The norepinephrine transporter (NET) is a critical regulator of catecholamine uptake in normal physiology and is expressed in neuroendocrine tumors like neuroblastoma. Although the norepinephrine analog, meta-iodobenzylguanidine (MIBG), is an established substrate for NET, (123)I/(131)I-MIBG has several clinical limitations for diagnostic imaging. In the current studies, we evaluated meta-[(18)F]-fluorobenzylguanidine ([(18)F]-MFBG) and compared it with (123)I-MIBG for imaging NET-expressing neuroblastomas.NET expression levels in neuroblastoma cell lines were determined by Western blot and (123)I-MIBG uptake assays.
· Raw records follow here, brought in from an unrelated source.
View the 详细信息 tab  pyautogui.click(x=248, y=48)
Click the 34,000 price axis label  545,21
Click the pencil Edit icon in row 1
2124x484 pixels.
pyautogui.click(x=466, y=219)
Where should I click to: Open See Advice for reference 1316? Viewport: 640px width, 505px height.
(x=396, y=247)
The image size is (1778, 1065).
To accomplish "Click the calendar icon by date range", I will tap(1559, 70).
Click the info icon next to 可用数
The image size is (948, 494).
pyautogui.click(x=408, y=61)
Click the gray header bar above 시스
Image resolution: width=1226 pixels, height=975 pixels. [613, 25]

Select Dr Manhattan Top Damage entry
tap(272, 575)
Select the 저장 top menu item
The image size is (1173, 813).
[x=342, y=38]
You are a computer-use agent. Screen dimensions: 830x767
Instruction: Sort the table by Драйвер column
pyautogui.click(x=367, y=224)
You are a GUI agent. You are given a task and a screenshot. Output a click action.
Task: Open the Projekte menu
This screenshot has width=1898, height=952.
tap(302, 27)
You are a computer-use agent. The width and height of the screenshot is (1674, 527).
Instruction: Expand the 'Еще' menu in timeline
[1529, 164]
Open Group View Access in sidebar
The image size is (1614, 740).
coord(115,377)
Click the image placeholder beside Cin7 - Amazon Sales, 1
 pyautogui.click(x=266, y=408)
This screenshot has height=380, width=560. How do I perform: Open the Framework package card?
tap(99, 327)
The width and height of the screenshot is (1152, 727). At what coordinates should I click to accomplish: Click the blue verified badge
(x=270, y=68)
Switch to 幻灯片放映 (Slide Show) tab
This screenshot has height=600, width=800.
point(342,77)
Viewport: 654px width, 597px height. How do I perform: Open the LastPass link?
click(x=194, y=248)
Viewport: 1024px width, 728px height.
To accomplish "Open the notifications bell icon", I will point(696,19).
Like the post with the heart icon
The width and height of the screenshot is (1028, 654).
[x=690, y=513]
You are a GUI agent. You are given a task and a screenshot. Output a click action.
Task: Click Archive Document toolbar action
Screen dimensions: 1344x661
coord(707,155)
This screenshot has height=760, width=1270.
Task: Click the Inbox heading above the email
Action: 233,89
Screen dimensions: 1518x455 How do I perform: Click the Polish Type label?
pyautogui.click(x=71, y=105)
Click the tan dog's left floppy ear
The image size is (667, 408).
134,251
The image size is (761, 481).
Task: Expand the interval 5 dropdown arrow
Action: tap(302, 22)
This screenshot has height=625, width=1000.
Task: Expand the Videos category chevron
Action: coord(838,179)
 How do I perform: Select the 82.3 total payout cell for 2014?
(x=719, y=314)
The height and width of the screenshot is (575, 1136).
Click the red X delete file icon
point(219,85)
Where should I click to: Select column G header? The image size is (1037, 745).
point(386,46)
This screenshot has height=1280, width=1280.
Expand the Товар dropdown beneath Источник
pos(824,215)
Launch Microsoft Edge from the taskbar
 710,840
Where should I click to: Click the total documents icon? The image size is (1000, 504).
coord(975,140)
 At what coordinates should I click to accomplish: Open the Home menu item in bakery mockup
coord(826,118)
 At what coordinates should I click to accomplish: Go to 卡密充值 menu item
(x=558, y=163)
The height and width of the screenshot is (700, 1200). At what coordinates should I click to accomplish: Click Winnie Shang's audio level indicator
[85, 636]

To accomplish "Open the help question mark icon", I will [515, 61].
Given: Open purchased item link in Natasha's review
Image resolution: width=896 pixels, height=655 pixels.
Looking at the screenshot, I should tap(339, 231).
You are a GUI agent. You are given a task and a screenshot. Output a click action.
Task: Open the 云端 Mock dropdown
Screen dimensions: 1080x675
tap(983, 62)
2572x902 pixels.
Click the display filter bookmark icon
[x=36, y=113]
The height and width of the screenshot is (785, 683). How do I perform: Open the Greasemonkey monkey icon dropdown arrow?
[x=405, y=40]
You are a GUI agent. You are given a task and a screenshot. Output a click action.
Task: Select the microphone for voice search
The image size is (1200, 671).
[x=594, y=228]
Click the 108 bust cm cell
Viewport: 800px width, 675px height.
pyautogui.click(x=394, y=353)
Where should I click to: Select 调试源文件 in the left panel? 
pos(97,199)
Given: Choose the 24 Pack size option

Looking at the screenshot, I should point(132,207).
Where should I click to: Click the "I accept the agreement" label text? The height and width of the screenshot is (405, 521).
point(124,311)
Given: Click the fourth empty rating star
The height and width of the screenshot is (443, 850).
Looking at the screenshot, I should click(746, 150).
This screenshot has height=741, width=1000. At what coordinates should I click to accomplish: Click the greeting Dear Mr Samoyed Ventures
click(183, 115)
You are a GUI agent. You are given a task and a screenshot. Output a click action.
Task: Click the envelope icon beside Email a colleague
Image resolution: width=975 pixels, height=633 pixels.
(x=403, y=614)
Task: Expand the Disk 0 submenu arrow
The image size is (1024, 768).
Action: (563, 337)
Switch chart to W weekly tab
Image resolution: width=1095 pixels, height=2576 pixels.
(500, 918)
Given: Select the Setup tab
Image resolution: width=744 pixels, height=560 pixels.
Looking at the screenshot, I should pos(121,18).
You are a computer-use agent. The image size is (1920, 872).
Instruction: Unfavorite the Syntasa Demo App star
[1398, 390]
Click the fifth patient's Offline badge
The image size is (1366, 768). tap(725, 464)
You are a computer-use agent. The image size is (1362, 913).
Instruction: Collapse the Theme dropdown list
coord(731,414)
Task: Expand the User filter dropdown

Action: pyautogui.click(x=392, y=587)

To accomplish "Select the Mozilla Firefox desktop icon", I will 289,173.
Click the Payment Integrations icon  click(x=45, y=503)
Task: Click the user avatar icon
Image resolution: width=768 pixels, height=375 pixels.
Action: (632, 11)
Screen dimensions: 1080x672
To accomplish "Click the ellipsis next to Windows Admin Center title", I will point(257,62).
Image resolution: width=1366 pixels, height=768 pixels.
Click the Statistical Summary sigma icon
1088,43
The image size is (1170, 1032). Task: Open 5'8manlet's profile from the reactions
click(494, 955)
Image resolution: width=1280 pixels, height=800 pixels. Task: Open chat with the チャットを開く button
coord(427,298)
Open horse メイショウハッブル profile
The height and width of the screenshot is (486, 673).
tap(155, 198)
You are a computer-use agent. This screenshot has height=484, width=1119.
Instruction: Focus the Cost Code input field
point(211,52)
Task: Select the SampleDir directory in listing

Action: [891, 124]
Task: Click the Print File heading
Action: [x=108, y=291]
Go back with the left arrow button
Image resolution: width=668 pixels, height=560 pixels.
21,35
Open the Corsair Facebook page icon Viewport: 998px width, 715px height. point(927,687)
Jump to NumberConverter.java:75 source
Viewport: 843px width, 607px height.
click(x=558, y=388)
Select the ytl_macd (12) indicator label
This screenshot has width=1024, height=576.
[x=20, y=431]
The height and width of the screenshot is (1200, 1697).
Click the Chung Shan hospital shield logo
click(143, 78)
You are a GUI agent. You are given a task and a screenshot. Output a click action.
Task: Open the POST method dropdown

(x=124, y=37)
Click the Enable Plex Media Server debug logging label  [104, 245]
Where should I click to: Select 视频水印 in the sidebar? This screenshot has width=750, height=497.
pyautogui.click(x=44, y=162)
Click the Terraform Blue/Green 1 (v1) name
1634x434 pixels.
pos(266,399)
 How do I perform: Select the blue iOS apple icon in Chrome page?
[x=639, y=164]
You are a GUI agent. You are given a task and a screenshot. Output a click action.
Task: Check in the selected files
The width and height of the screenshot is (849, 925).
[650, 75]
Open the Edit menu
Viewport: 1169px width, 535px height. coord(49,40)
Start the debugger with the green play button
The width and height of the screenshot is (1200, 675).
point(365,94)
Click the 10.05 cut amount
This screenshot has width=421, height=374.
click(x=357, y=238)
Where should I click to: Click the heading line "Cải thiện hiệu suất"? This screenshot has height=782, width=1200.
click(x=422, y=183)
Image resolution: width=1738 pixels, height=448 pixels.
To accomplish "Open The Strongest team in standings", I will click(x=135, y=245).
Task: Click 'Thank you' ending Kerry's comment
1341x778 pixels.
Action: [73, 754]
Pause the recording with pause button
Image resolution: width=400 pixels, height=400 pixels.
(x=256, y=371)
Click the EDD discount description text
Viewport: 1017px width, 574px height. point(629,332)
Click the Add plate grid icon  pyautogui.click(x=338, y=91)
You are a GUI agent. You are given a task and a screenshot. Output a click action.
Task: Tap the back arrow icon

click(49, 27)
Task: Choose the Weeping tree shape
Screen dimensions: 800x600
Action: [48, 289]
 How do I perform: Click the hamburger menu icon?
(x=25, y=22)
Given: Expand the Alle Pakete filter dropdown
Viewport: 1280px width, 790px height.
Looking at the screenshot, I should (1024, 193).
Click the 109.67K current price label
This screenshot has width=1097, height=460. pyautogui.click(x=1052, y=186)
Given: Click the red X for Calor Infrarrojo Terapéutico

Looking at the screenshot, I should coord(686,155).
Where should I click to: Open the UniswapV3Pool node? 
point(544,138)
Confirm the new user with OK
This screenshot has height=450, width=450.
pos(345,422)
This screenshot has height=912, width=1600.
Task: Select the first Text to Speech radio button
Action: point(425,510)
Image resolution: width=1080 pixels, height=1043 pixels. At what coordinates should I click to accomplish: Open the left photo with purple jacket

Five neuroblastoma cell lines and two xenografts (SK-N-BE(2)C and LAN1) expressing different levels of NET were used for comparative in vitro and in vivo uptake studies.The uptake of [(18)F]-MFBG in cells was specific and proportional to the expression level of NET. Although [(18)F]-MFBG had a 3-fold lower affinity for NET and an approximately 2-fold lower cell uptake in vitro compared with that of (123)I-MIBG, the in vivo imaging and tissue radioactivity concentration measurements demonstrated higher [(18)F]-MFBG xenograft uptake and tumor-to-normal organ ratios at 1 and 4 hours after injection. A comparison of 4 hours [(18)F]-MFBG PET (positron emission tomography) imaging with 24 hours (123)I-MIBG SPECT (single-photon emission computed tomography) imaging showed an approximately 3-fold higher tumor uptake of [(18)F]-MFBG, but slightly lower tumor-to-background ratios in mice.[(18)F]-MFBG is a promising radiopharmaceutical for specifically imaging NET-expressing neuroblastomas, with fast pharmacokinetics and whole-body clearance. [(18)F]-MFBG PET imaging shows higher sensitivity, better detection of small lesions with low NET expression, allows same day scintigraphy with a shorter image acquisition time, and has the potential for lower patient radiation exposure compared with (131)I/(123)I-MIBG.